From 05a7707b5cddbf8d02d7fe647b712a748eb78ca8 Mon Sep 17 00:00:00 2001
From: Chris Austen <causten@users.noreply.github.com>
Date: Tue, 19 Mar 2024 11:54:03 -0400
Subject: [PATCH] Fixes to parse DynamicQuantizeLinear (#2896) (#2905)

---
 src/onnx/parse_dynamicquantizelinear.cpp      | 44 +++++++++----------
 .../parse/dynamicquantizelinear_2d_test.cpp   | 34 ++++++++------
 2 files changed, 42 insertions(+), 36 deletions(-)

diff --git a/src/onnx/parse_dynamicquantizelinear.cpp b/src/onnx/parse_dynamicquantizelinear.cpp
index d945600f02f..8041d09eb8c 100644
--- a/src/onnx/parse_dynamicquantizelinear.cpp
+++ b/src/onnx/parse_dynamicquantizelinear.cpp
@@ -1,7 +1,7 @@
 /*
  * The MIT License (MIT)
  *
- * Copyright (c) 2015-2023 Advanced Micro Devices, Inc. All rights reserved.
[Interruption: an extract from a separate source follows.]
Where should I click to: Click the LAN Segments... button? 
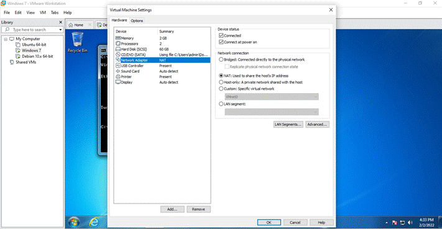pyautogui.click(x=288, y=124)
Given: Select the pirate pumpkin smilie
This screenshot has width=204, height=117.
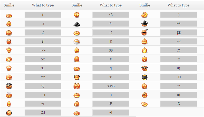Looking at the screenshot, I should click(x=9, y=86).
+ * Copyright (c) 2015-2024 Advanced Micro Devices, Inc. All rights reserved.
  *
  * Permission is hereby granted, free of charge, to any person obtaining a copy
  * of this software and associated documentation files (the "Software"), to deal
@@ -98,30 +98,31 @@ struct parse_dynamicquantizelinear : op_parser<parse_dynamicquantizelinear>
         if(x_shape.dynamic())
             MIGRAPHX_THROW("DYNAMICQUANTIZELINEAR: dynamic shapes are not supported");
 
-        auto x_reshaped =
-            (x_shape.lens().size() == 1)
-                ? x
-                : info.add_instruction(
-                      migraphx::make_op("reshape", {{"dims", {x_shape.elements()}}}), x);
-
         auto lit_0 = info.add_literal(migraphx::literal{migraphx::shape{x_type}, {0}});
-        x_reshaped =
-            info.add_instruction(migraphx::make_op("concat", {{"axis", 0}}), x_reshaped, lit_0);
 
         // 1. Computing y_scale
         // Note: currently, DynamicQuantizeLinear only has uint8 quantization:
-        const auto x_max = std::numeric_limits<uint8_t>::max();
-        const auto x_min = std::numeric_limits<uint8_t>::min();
-
-        auto q_range =
-            info.add_literal(migraphx::literal{migraphx::shape{x_type}, {x_max - x_min}});
+        const auto type_max = std::numeric_limits<uint8_t>::max();
+        const auto type_min = std::numeric_limits<uint8_t>::min();
+        std::vector<size_t> axes(x_shape.lens().size());
+        std::iota(axes.begin(), axes.end(), 0);
 
         // maximum(0, max(x))
-        auto max_x =
-            info.add_instruction(migraphx::make_op("reduce_max", {{"axes", {0}}}), x_reshaped);
+        auto reduce_max_x =
+            info.add_instruction(migraphx::make_op("reduce_max", {{"axes", axes}}), x);
+        auto max_x = info.add_common_op("max", lit_0, reduce_max_x);
+
         // minimum(0, min(x))
-        auto min_x =
-            info.add_instruction(migraphx::make_op("reduce_min", {{"axes", {0}}}), x_reshaped);
+        auto reduce_min_x =
+            info.add_instruction(migraphx::make_op("reduce_min", {{"axes", axes}}), x);
+        auto min_x = info.add_common_op("min", lit_0, reduce_min_x);
+
+        auto q_range = info.add_literal(migraphx::literal{
+            migraphx::shape{x_type, max_x->get_shape().lens()}, {type_max - type_min}});
+        auto q_min   = info.add_literal(
+            migraphx::literal{migraphx::shape{x_type, max_x->get_shape().lens()}, {type_min}});
+        auto q_max = info.add_literal(
+            migraphx::literal{migraphx::shape{x_type, max_x->get_shape().lens()}, {type_max}});
 
         // y_scale = (maximum(0, max(x)) - minimum(0, min(x))) / (qmax - qmin)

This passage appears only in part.